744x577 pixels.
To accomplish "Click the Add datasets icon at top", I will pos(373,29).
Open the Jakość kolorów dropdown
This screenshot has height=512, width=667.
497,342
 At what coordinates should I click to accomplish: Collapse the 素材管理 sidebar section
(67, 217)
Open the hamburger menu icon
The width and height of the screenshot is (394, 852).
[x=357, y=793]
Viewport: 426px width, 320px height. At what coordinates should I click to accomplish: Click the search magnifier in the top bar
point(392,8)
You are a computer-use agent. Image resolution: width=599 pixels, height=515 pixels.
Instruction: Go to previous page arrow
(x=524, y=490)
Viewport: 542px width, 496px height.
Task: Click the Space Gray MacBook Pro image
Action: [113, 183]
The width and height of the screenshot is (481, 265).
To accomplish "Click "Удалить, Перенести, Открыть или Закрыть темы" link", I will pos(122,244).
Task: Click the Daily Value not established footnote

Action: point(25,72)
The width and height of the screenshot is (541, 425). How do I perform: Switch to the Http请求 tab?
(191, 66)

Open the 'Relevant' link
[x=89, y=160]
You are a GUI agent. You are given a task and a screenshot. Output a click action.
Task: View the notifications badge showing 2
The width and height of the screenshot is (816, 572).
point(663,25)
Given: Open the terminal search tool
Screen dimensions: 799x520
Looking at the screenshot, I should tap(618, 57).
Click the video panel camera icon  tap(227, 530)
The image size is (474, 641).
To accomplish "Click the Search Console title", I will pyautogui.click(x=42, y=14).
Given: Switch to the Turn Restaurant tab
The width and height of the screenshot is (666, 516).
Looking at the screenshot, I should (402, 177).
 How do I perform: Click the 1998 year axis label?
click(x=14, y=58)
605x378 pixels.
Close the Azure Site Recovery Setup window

****

◆ TASK TO CARRY OUT:
All lines from the line holding "You are a GUI" through the end of the records above need to be transcribed exactly, and no other text should appear.

◆ OUTPUT BELOW:
You are a GUI agent. You are given a task and a screenshot. Output a click action.
Task: View the notifications badge showing 2
The width and height of the screenshot is (816, 572).
point(663,25)
Given: Open the terminal search tool
Screen dimensions: 799x520
Looking at the screenshot, I should tap(618, 57).
Click the video panel camera icon  tap(227, 530)
The image size is (474, 641).
To accomplish "Click the Search Console title", I will pyautogui.click(x=42, y=14).
Given: Switch to the Turn Restaurant tab
The width and height of the screenshot is (666, 516).
Looking at the screenshot, I should (402, 177).
 How do I perform: Click the 1998 year axis label?
click(x=14, y=58)
605x378 pixels.
Close the Azure Site Recovery Setup window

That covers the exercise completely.